Current law in Western Australia

The Aboriginal Heritage Act 1972 (AHA) is a law in the state of Western Australia governing the protection of Aboriginal cultural sites. The Aboriginal Cultural Heritage Act 2021 (ACH Act) was intended to replace the act from 1 July 2023 but was revoked after only five weeks of operation.

The AHA protects all Aboriginal cultural heritage in Western Australia, whether or not heritage sites are registered or mapped by the Department of Planning, Lands, and Heritage. Under the act the Minister for Aboriginal Affairs has the power to grant approval for any activity which would negatively impact Aboriginal heritage sites. Under the AHA, Aboriginal sites of outstanding importance can be declared Protected Areas. The AHA also provides protection for Aboriginal objects.

==Juukan Gorge destruction==

After the mining company Rio Tinto blew up the 46,000-year old caves in Juukan Gorge on 24 May 2020, which was legal under a section 18 exemption of the act, WA Aboriginal Affairs Minister Ben Wyatt started a review of the act.

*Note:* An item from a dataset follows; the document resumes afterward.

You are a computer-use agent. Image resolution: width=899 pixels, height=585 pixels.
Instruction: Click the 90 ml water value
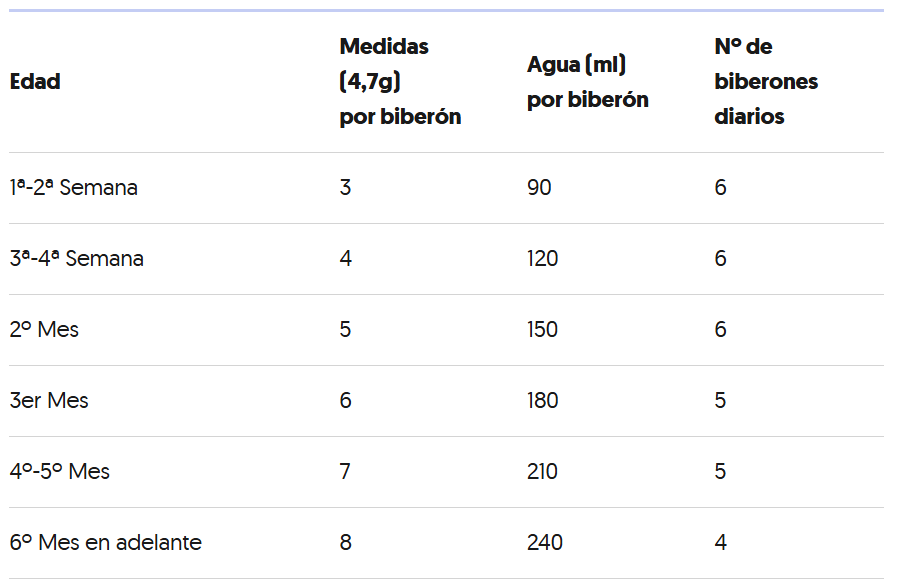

The interim report of a bipartisan parliamentary inquiry into the incident published on 9 December 2020, entitled Never Again, makes several recommendations, including a halt to all actions presently occurring under Section 18 of the AHA, and a moratorium on Section 18 applications. It also recommends that the Western Australian Government review and reform the current state heritage laws, and that the federal government review the Aboriginal and Torres Strait Islander Heritage Protection Act 1984. It also outlines deficiencies in the Aboriginal Heritage Act 1972.

==Transition to ACH Act==
There was a transitional period of around 18 months before the Aboriginal Cultural Heritage Act 2021 came into force, while the various regulations and processes were developed. In February 2022 there was a reference group appointed to assist in the co-design process. The new law did away with the approval process determined by Section 18, and put traditional owners into a more powerful position in the decision-making process. The transition to the ACH Act ultimately failed as it was repealed soon after going into effect.